*Brief*. Print the records exactly. Miss nothing.

*** Available data ***

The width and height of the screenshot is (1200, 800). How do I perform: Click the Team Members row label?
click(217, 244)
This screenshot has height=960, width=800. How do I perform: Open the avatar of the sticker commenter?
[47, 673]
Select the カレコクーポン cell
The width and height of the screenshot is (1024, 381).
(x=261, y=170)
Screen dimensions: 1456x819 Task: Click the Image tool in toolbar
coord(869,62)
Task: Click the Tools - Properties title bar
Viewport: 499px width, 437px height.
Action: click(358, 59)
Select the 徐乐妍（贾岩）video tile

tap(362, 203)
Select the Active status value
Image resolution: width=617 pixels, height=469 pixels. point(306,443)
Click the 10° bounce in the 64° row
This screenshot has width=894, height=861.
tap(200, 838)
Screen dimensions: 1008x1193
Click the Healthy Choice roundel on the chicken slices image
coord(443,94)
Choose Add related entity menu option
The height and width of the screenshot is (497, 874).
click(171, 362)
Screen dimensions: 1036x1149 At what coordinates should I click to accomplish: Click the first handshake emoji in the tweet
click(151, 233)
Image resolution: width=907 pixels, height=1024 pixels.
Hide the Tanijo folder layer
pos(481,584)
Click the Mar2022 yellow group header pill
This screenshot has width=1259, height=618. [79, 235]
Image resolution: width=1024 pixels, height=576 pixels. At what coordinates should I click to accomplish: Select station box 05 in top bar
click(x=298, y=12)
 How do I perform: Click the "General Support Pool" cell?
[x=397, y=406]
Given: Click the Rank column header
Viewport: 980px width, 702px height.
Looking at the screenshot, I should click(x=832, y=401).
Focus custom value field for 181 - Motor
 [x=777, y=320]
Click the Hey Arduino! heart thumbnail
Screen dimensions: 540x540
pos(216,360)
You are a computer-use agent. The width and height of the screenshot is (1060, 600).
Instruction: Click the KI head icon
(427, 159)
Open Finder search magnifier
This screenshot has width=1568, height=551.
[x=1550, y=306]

*** End of Available data ***

*Output of the exercise*.
The width and height of the screenshot is (1200, 800). How do I perform: Click the Team Members row label?
click(217, 244)
This screenshot has height=960, width=800. How do I perform: Open the avatar of the sticker commenter?
[47, 673]
Select the カレコクーポン cell
The width and height of the screenshot is (1024, 381).
(x=261, y=170)
Screen dimensions: 1456x819 Task: Click the Image tool in toolbar
coord(869,62)
Task: Click the Tools - Properties title bar
Viewport: 499px width, 437px height.
Action: click(358, 59)
Select the 徐乐妍（贾岩）video tile

tap(362, 203)
Select the Active status value
Image resolution: width=617 pixels, height=469 pixels. point(306,443)
Click the 10° bounce in the 64° row
This screenshot has width=894, height=861.
tap(200, 838)
Screen dimensions: 1008x1193
Click the Healthy Choice roundel on the chicken slices image
coord(443,94)
Choose Add related entity menu option
The height and width of the screenshot is (497, 874).
click(171, 362)
Screen dimensions: 1036x1149 At what coordinates should I click to accomplish: Click the first handshake emoji in the tweet
click(151, 233)
Image resolution: width=907 pixels, height=1024 pixels.
Hide the Tanijo folder layer
pos(481,584)
Click the Mar2022 yellow group header pill
This screenshot has width=1259, height=618. [79, 235]
Image resolution: width=1024 pixels, height=576 pixels. At what coordinates should I click to accomplish: Select station box 05 in top bar
click(x=298, y=12)
 How do I perform: Click the "General Support Pool" cell?
[x=397, y=406]
Given: Click the Rank column header
Viewport: 980px width, 702px height.
Looking at the screenshot, I should click(x=832, y=401).
Focus custom value field for 181 - Motor
 [x=777, y=320]
Click the Hey Arduino! heart thumbnail
Screen dimensions: 540x540
pos(216,360)
You are a computer-use agent. The width and height of the screenshot is (1060, 600).
Instruction: Click the KI head icon
(427, 159)
Open Finder search magnifier
This screenshot has width=1568, height=551.
[x=1550, y=306]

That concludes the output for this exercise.